» **CONSIGNES DE L'EXERCICE**:
**1)** Réécrivez plus brièvement le paragraphe du passage sur la catéchèse qui commence par « Lorsque nous parlons de Dieu », en conservant ses idées principales.
**2)** Dans le passage sur la catéchèse, substituez « animateurs » à « catéchistes » et recopiez la partie qui commence aux mots « 3. Quelle Eglise » et s'arrête après « confiance en Dieu ? ».

» **EXTRAIT DU TEXTE**:
La réflexion portait donc sur les "Questions fondamentales posées à la catéchèse pour l’Eglise d’aujourd’hui"... questions regroupées en trois chapitres :1. De quel Dieu parlons-nous ?
2. Dans la catéchèse, quelle place donnons-nous aux vocations spécifiques.
3. Quelle Eglise "fabriquons-nous ? (mot barbare qui correspond cependant à une certaine mentalité...)
Chantal nous rend compte ici du fond de ces réflexions :
I - DE QUEL DIEU PARLONS-NOUS ?
On parle de Dieu. Pour les catéchistes de l’enfance, c’est une évidence.
On pourrait sans doute dire que c’est aussi évident qu’on en parle peu, et même dans certains cas, pas du tout, à l’adolescence.
Lorsque nous parlons de Dieu, de quel Dieu parlons-nous ? Que disons-nous de lui ? En fonction des vocations on présente facilement un Dieu qui appelle, un Dieu qui veut bien avoir besoin de nos services ; présentons-nous assez un Dieu qui nous aime et qui attend une réponse d’amour ? Bien sûr, on le dit ! Mais n’est-ce pas une phrase un peu vide ? Est-ce que notre manière de parler et de vivre dit assez notre confiance en Dieu ?
Pourquoi une vocation spécifique fait-elle peur ? Pourquoi apparaît-elle surtout à travers ses exigences ? Disons-nous assez que Dieu est quelqu’un qu’il fait bon suivre, qu’il est quelqu’un qui vaut la peine qu’on lui donne sa vie, qu’on fasse quelque chose pour lui, qu’on aime assez, au point qu’on est heureux qu’il nous coûte cher ? ...

» **DONNÉES AFFICHÉES**:
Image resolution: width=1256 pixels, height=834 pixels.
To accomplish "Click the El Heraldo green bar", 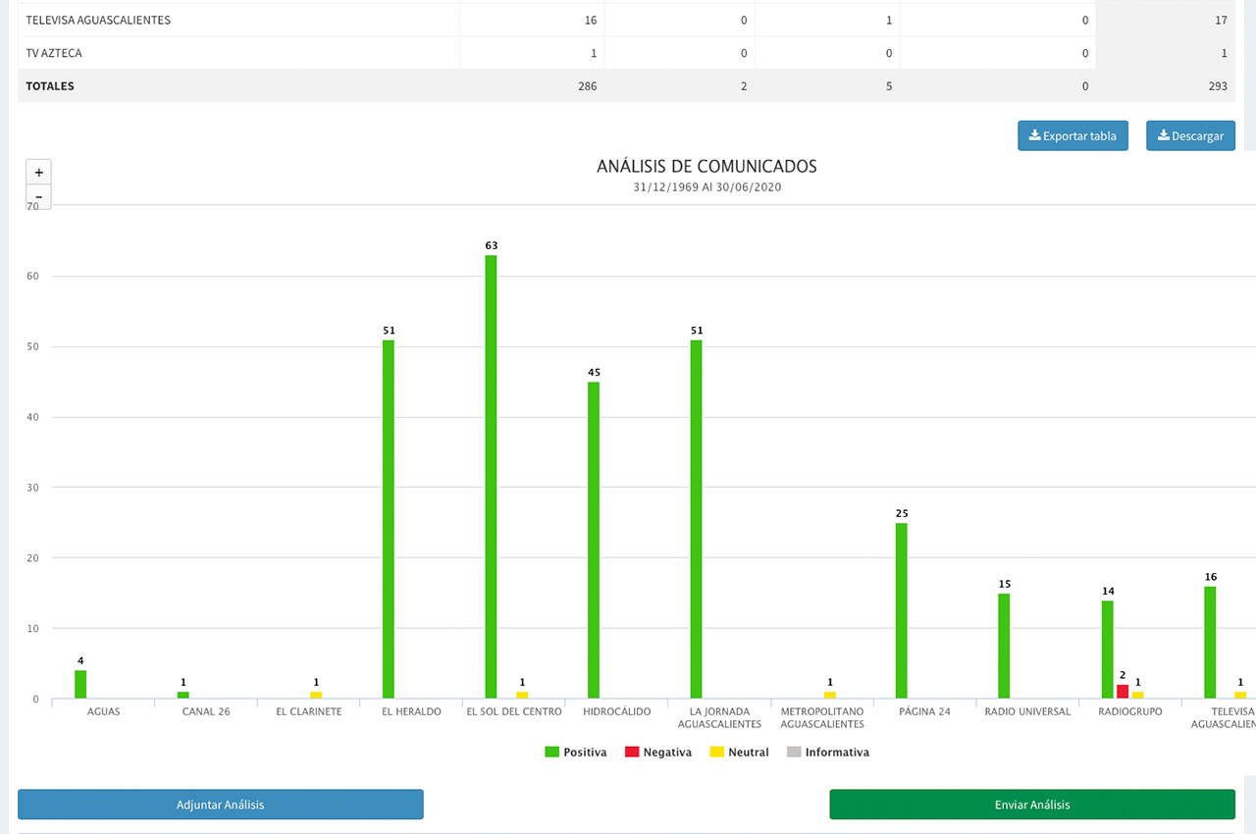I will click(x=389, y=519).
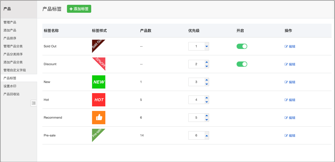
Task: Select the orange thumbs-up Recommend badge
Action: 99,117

--

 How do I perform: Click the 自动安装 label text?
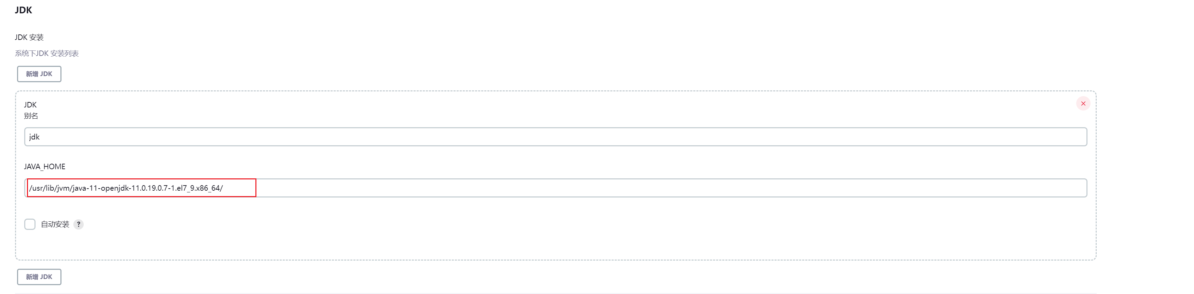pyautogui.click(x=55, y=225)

» **RÉPONSES PAR CONSIGNE**:
**1)** De quel Dieu parlons-nous, et qu'en disons-nous ? Selon les vocations, on présente volontiers un Dieu qui appelle et veut bien avoir besoin de nos services. Présente-t-on assez un Dieu qui nous aime et attend une réponse d'amour ? On le dit, bien sûr, mais cette phrase n'est-elle pas un peu vide ? Notre manière de parler et de vivre dit-elle assez notre confiance en Dieu ?

**2)**
3. Quelle Eglise "fabriquons-nous ? (mot barbare qui correspond cependant à une certaine mentalité...)
Chantal nous rend compte ici du fond de ces réflexions :
I - DE QUEL DIEU PARLONS-NOUS ?
On parle de Dieu. Pour les animateurs de l’enfance, c’est une évidence.
On pourrait sans doute dire que c’est aussi évident qu’on en parle peu, et même dans certains cas, pas du tout, à l’adolescence.
Lorsque nous parlons de Dieu, de quel Dieu parlons-nous ? Que disons-nous de lui ? En fonction des vocations on présente facilement un Dieu qui appelle, un Dieu qui veut bien avoir besoin de nos services ; présentons-nous assez un Dieu qui nous aime et qui attend une réponse d’amour ? Bien sûr, on le dit ! Mais n’est-ce pas une phrase un peu vide ? Est-ce que notre manière de parler et de vivre dit assez notre confiance en Dieu ?